Эксперт, 2014 № 40 | страница 54
Что поражает, когда я анализирую весь корпус высказываний с начала 1990-х? То, что российский средний класс в принципе не мыслится в качестве самостоятельной политической силы. У него не должно быть институтов политического представительства. Он не может самостоятельно определяться в отношении к государству и реформам. Средний класс — это просто группа поддержки реформ, которая получила от них свою выгоду. Социолог Татьяна Заславская придала этому тезису доктринальный вид, объявив, что элиты выступают волей общества, а средний класс — ее исполнителем.
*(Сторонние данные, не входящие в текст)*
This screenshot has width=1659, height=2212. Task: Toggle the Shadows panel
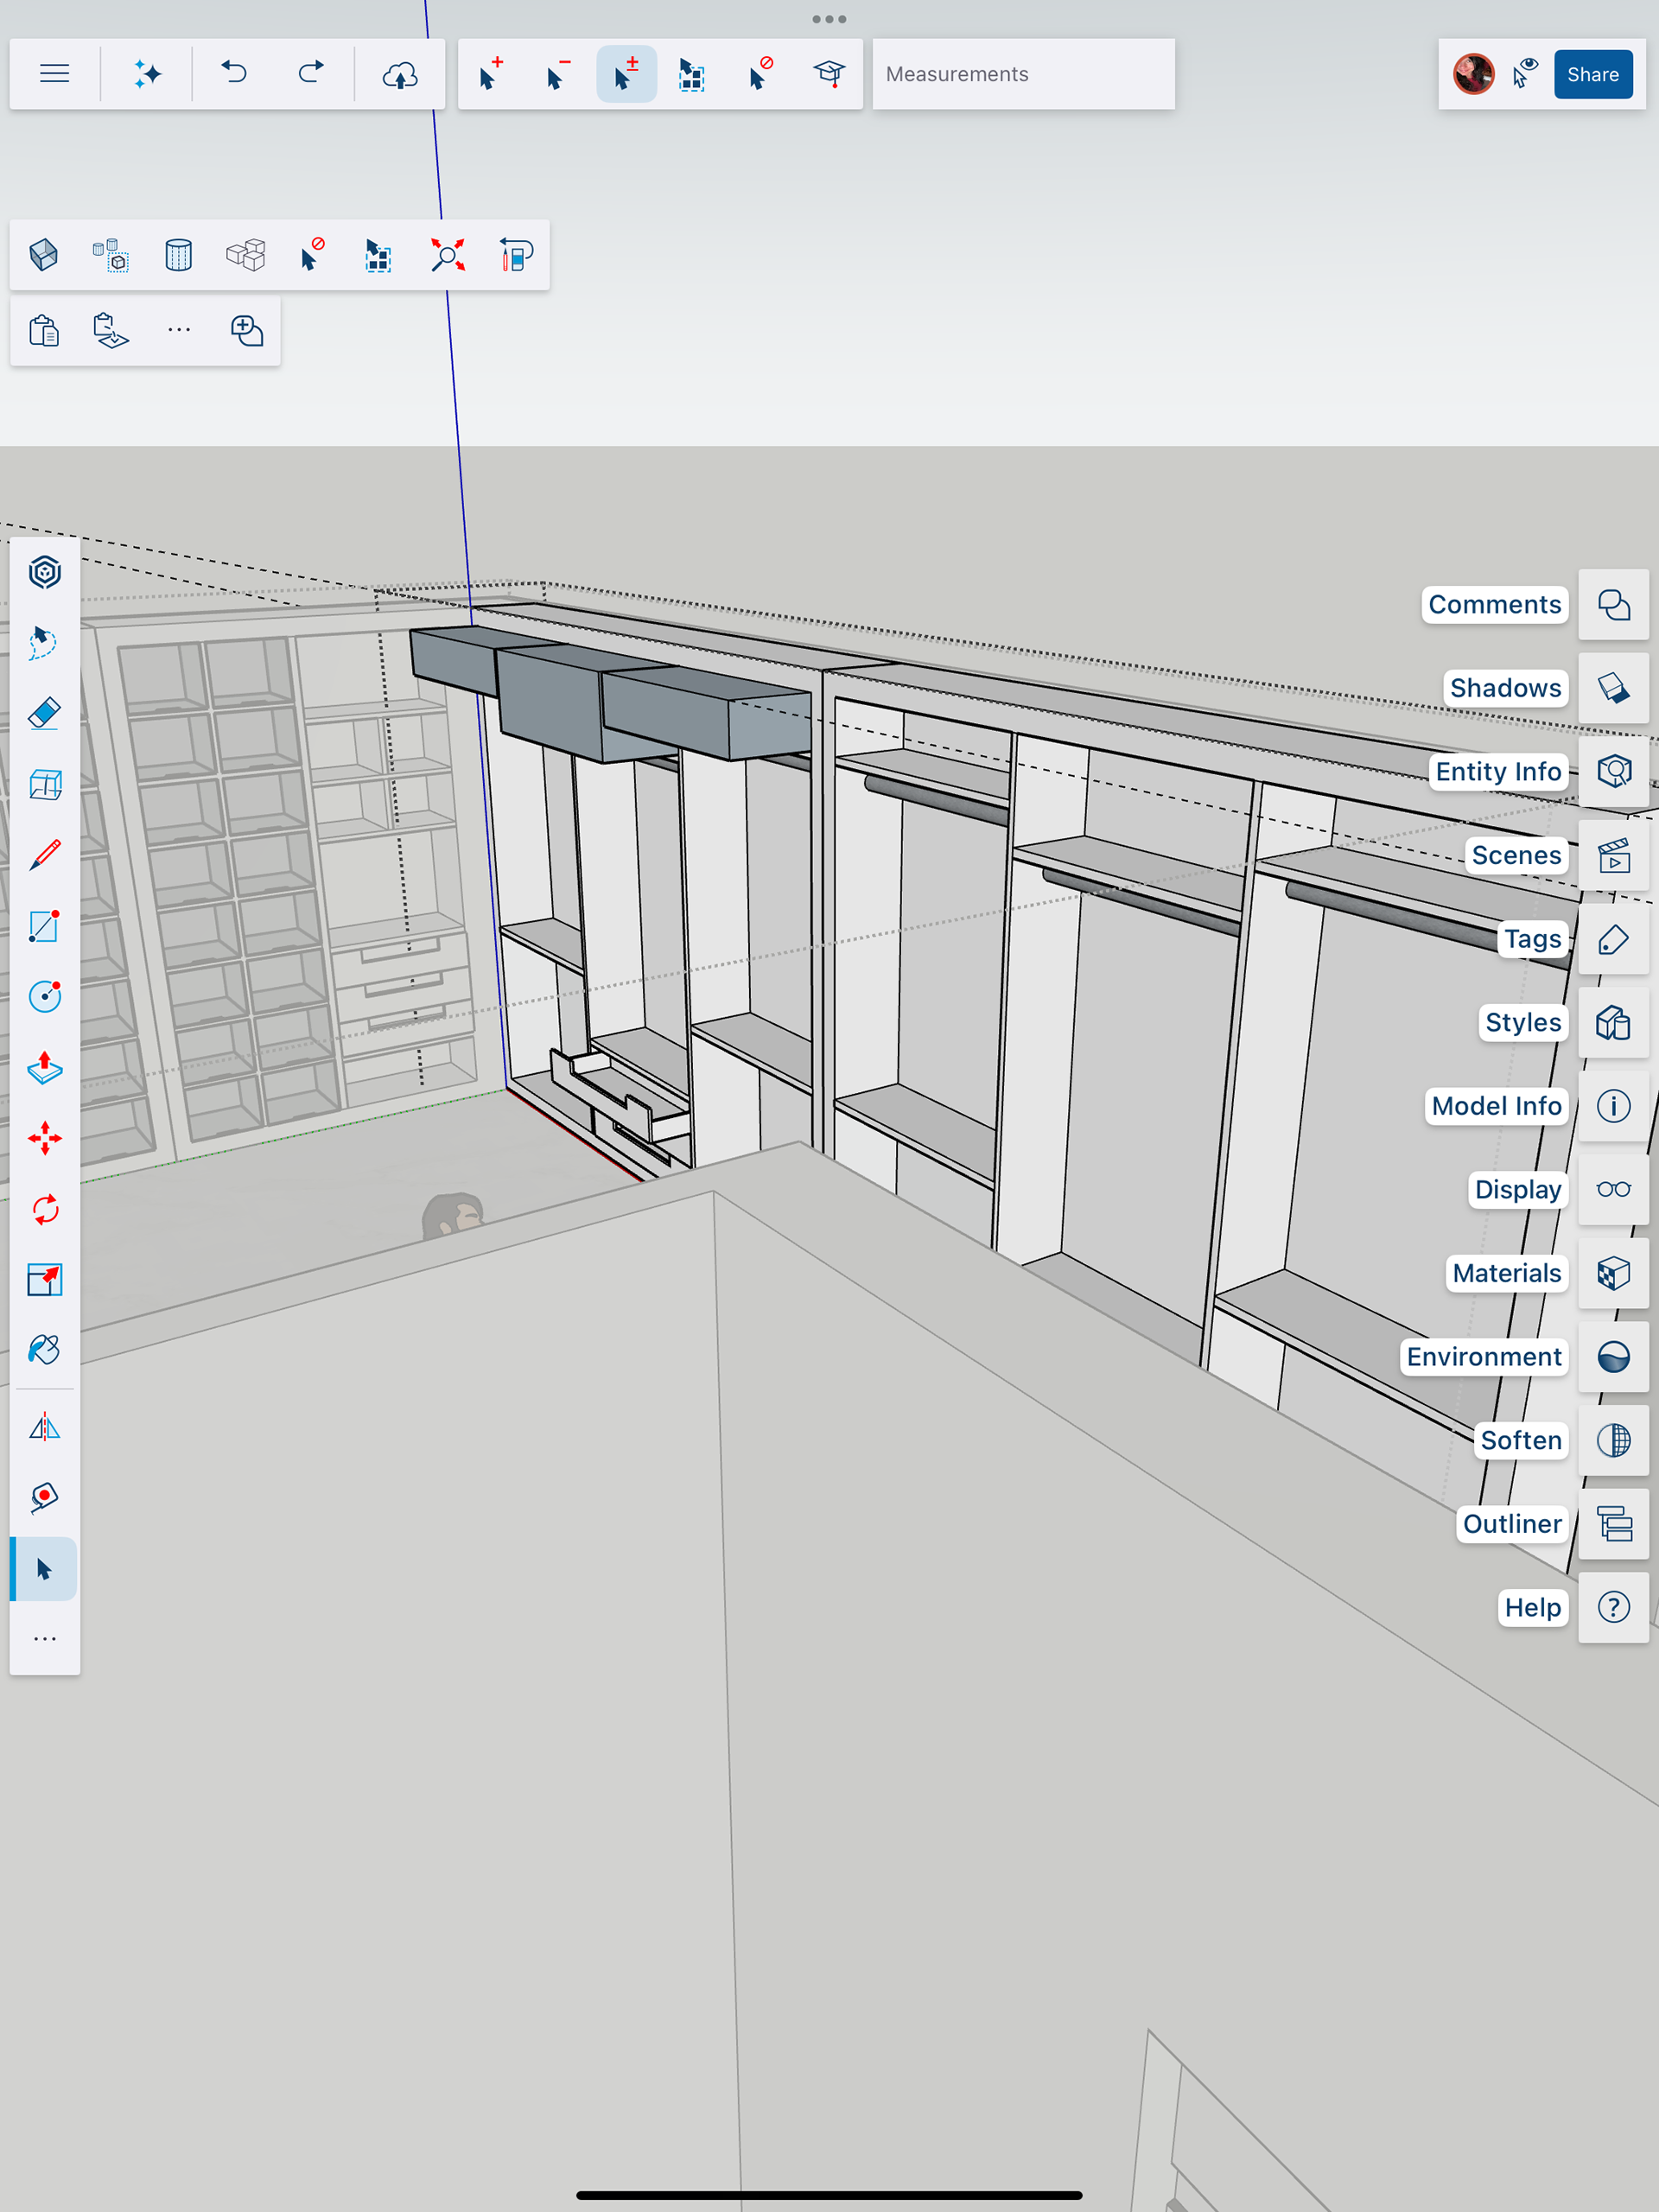[1613, 688]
И здесь мы возвращаемся к вопросу о специфике российской версии понятия. Политическая фикция среднего класса мало пригодна в качестве практического регулятива. Она с самого начала спроектирована с такими ограничениями и оговорками, чтобы не сделать средний класс «классом для себя», то есть автономной действующей силой. При всей проблематичности исходного понятия, его российская версия — это воплощение компромисса, ограниченного потреблением и лишенного проекта.
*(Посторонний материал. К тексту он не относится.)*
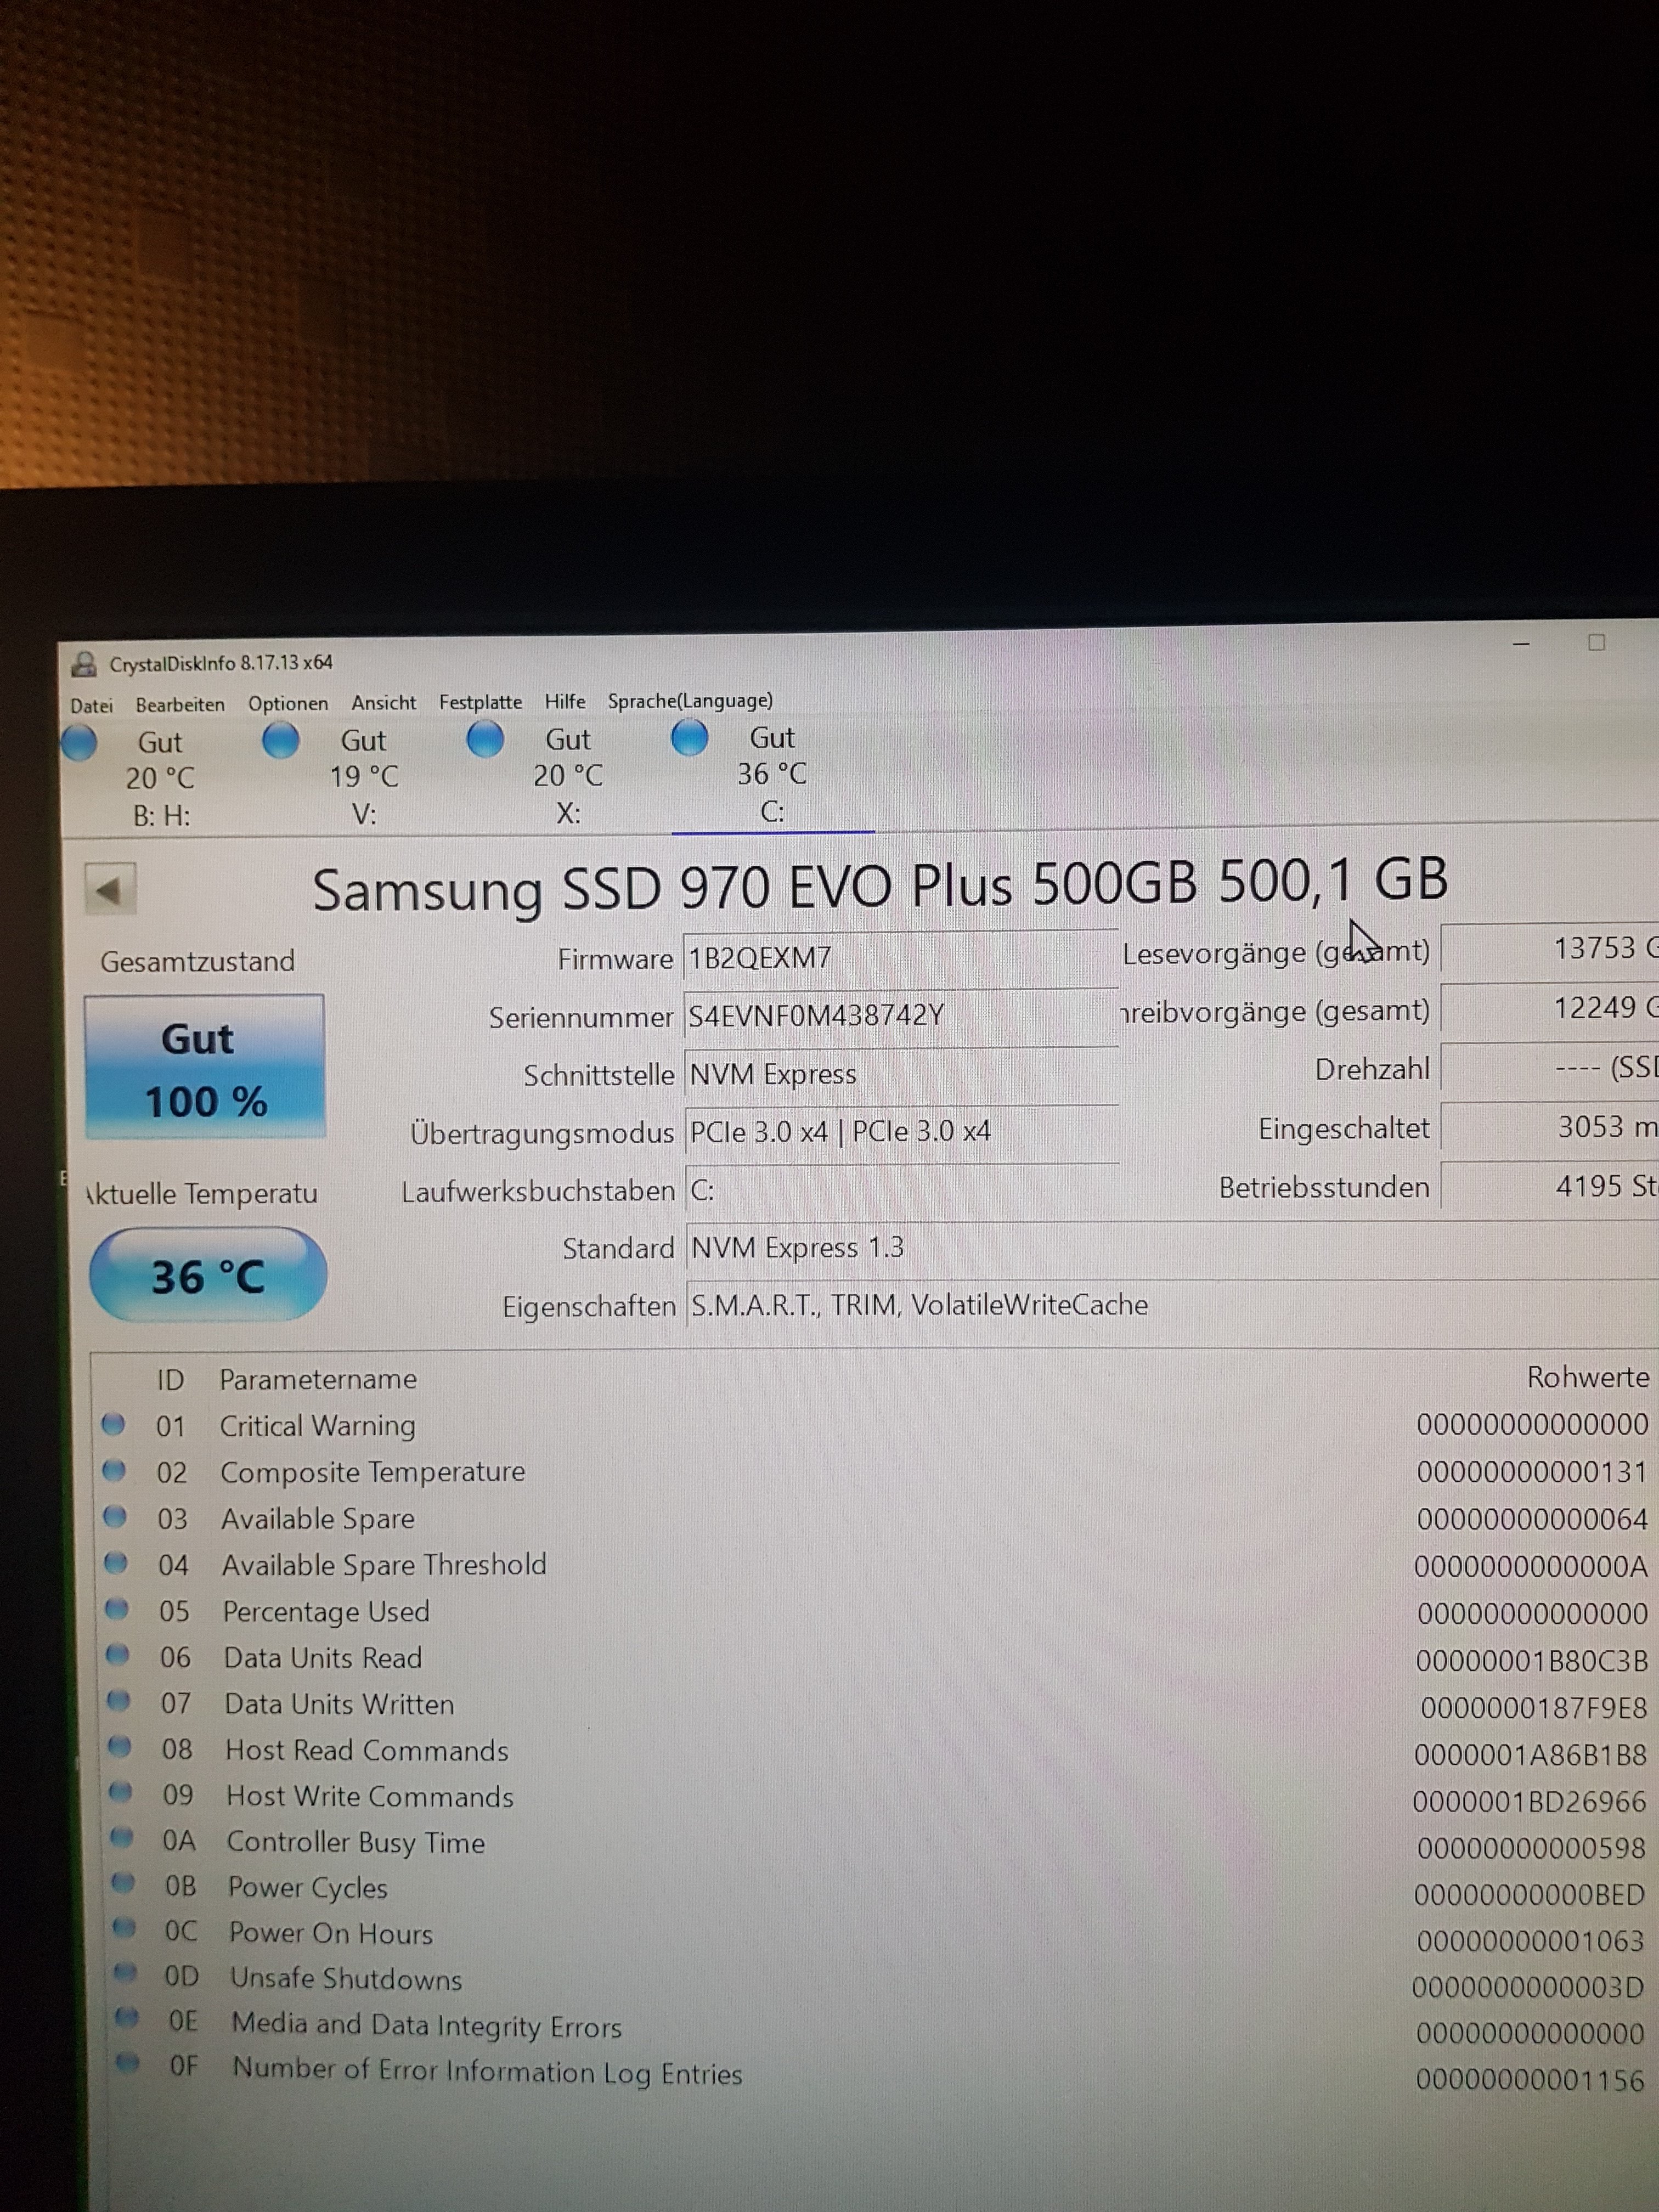Select the C: drive status orb
The height and width of the screenshot is (2212, 1659).
point(689,737)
— Почему вы занялись социологией понятий? Что в этом такого интересного для вас и для науки?
— Я исходил из того, что научная критика советского периода часто ведется на крайне неудовлетворительных основаниях. Как с конца 1980-х критиковали советское? Выбросить и забыть. Критика в форме забвения была господствующей формой выяснения наших отношений с прошлым. Несмотря на ностальгический поворот последнего десятилетия, она и сегодня во многом остается такой. Только если в 1990-е нас призывали забыть советское, то теперь нам предлагают забыть 1990-е и вспомнить «все хорошее» из СССР. Как будто наша связь с этими периодами истории условна, а не телесна. Как будто мы можем политтехнологически эту связь переиграть без серьезных последствий. Чтобы видеть альтернативу этим играм и критиковать прошлое обоснованно, для начала нужно всерьез разобраться в том, что было сказано. Трудность же понимания, среди прочего, состоит в том, что советская история, как и недавняя история 1990-х, произвела избыточный объем высказываний, произнесенных и написанных на варварском наречии.
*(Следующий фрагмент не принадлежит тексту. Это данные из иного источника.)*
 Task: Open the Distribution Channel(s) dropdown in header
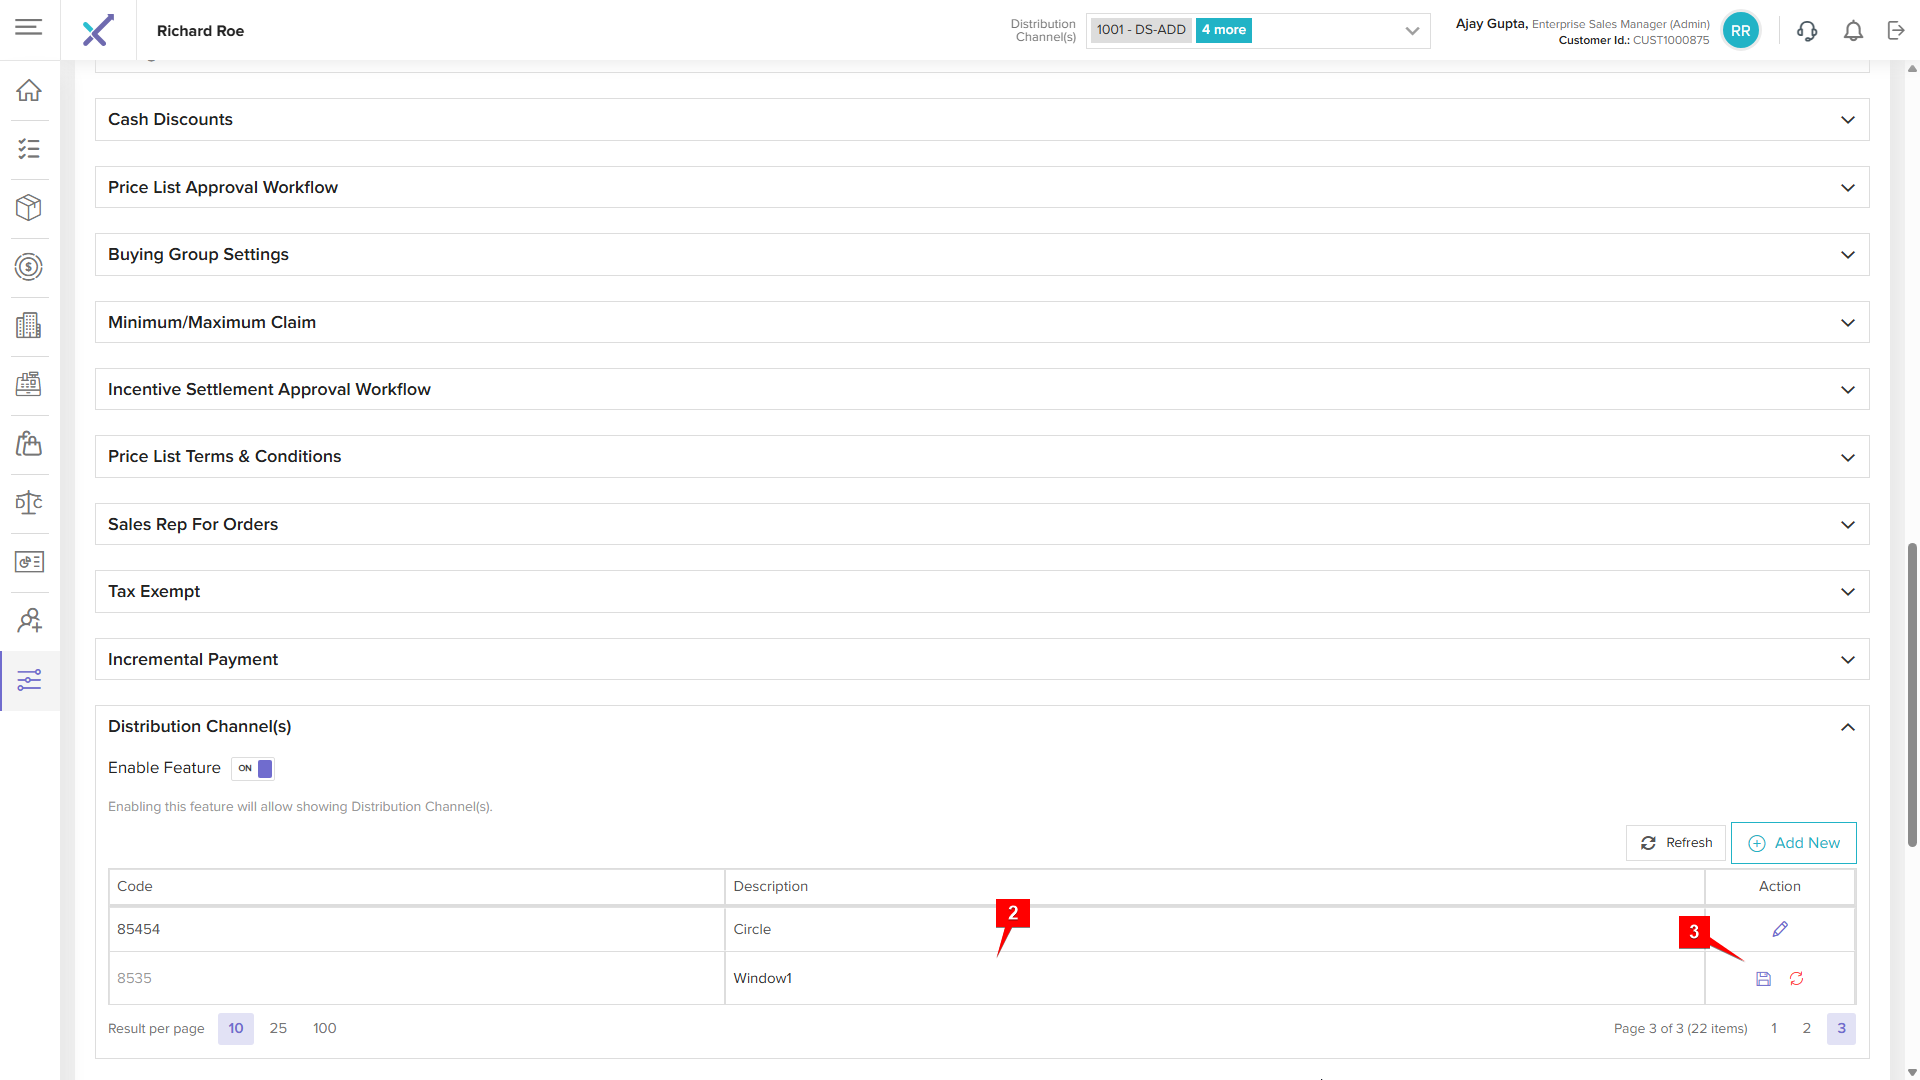[1411, 31]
— Варварском — в каком смысле?
— Непрозрачном, скрывающем само общество. Исходная задача, которую я ставил в книге, — раскодировать смысловую структуру этого новояза, этой нескончаемой трескотни, какой часто кажется публичная советская речь. А для этого — найти соответствия между ключевыми понятиями и теми политическими и социальными силами, что делали их реальностью. К своему удивлению и восторгу, я обнаружил, что это работает: советский публичный порядок становится куда понятнее и вместе с тем перестает укладываться в расхожие клише.